Appalachian has a total of 18,026 enrolled students as of fall 2014. Yet, Health Services only gives about 1,000 to 1,200 flu vaccinations per year, said Joyce Young, nursing supervisor at Health Services.

“I feel like [college students] feel as if they just don’t need it, because they’ve never had the flu or the flu shot,” Young said. “If we had the demand, if we had students coming in here we would give 3,000 or 5,000 vaccines.”

From Oct. 4, 2014 to Jan. 10, 2015 there were 90 influenza-associated deaths in North Carolina, according to the state’s Department of Health and Human Services.

Influenza-associated deaths may occur due to the influenza itself, late treatment, a weak immune system or from complications that may develop after getting the flu, Young said.

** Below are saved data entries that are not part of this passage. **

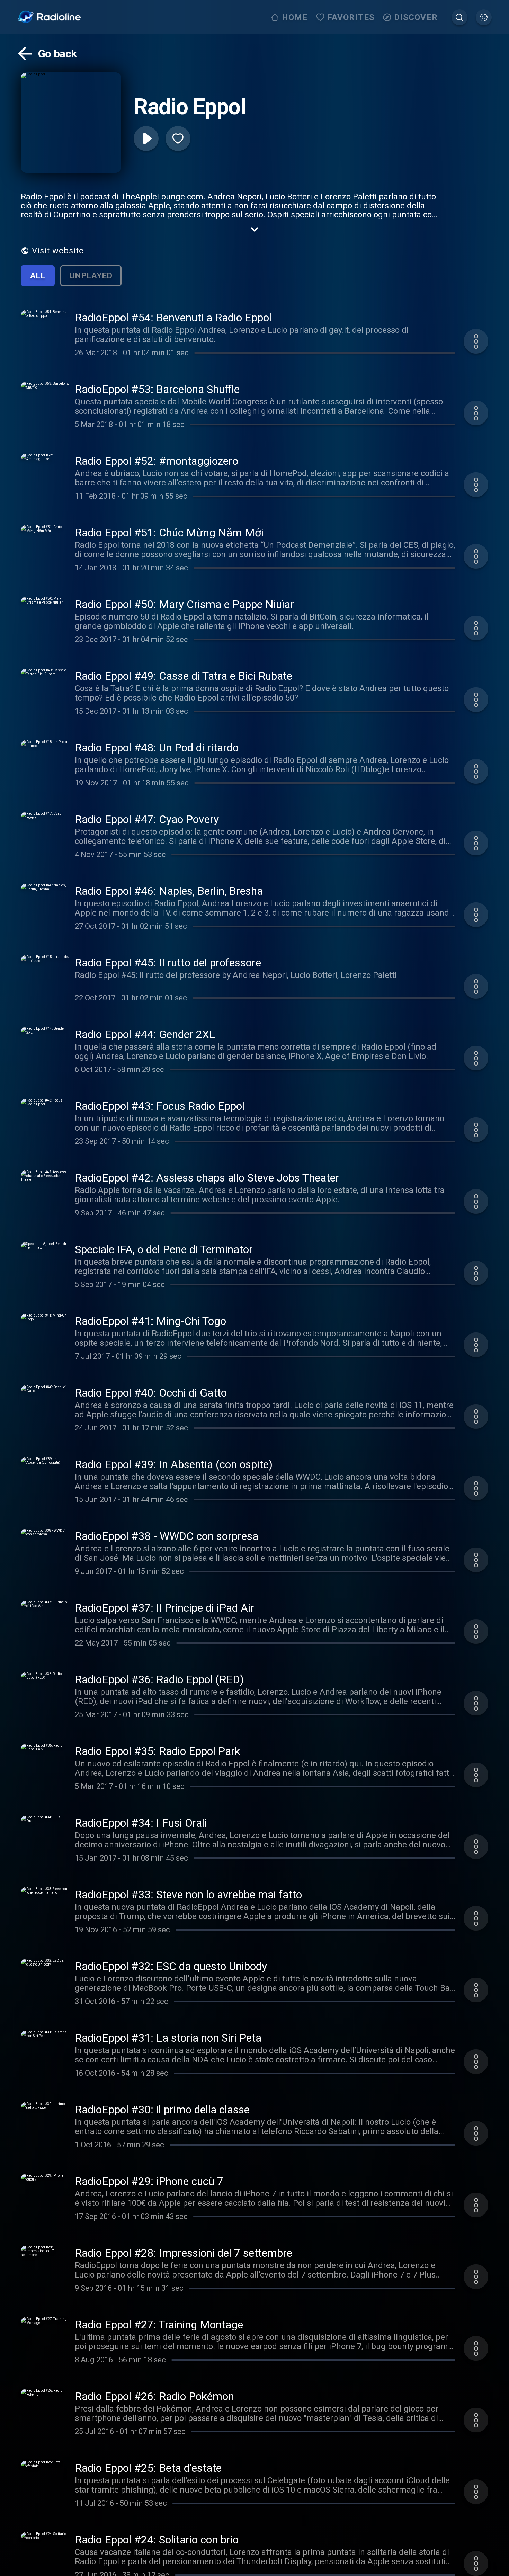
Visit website (58, 251)
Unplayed (91, 275)
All (37, 275)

“Let’s say I have asthma and my body is more susceptible to having some lung issues or let’s say I’m really young or really old and my body has problems fighting off that pneumonia – one of the biggest problems with the complication of the flu,” Young said.

Each year the Center for Disease Control conducts studies to determine the shot’s effectiveness. Recent studies show the vaccine can reduce the risk of flu illnesses by about 50-60 percent in the overall population.

The effectiveness of the flu shot varies from year to year depending on the type of flu virus circulating the air and the health of an individual, according to the CDC.

There are three types of the flu virus: A, B and C. Human influenza A and B cause seasonal epidemics every year and influenza type C infections only cause mild respiratory illnesses, according to the CDC.

Influenza A viruses are unique in that they are divided into subtypes based on two proteins on the surface of the virus, such as H1N1, and can also be further broken down into different strains, according to the CDC.

Influenza B viruses are not divided into subtypes, but can be broken down into lineages and strains,.

It is not uncommon for the influenza A and B virus subtypes to change or evolve due to genetic mutations.

So far of the 2014-15 flu season, the most common influenza virus is A, subtype H3N2, which is most associated with more severe illnesses and mortality rates compared to to the H1N1 subtype of the the B virus, according to the CDC.

In addition, there has been a drift in H3N2, which is causing the flu shot to be less effective compared to other years, according to the CDC. “As someone who has had the flu, you only get the flu once and after that you will get the flu shot because you are miserable,” said Kevin Long, Health Services’ lead travel nurse. “I would much rather get the flu shot.”

Health Services is still providing students with flu shots for $11, especially as the peak of flu season will continue through February.

Young and Long recommend students should stay home to avoid infecting others, wash hands regularly, avoid facial contact, eat healthy, sleep for at least eight hours and exercise.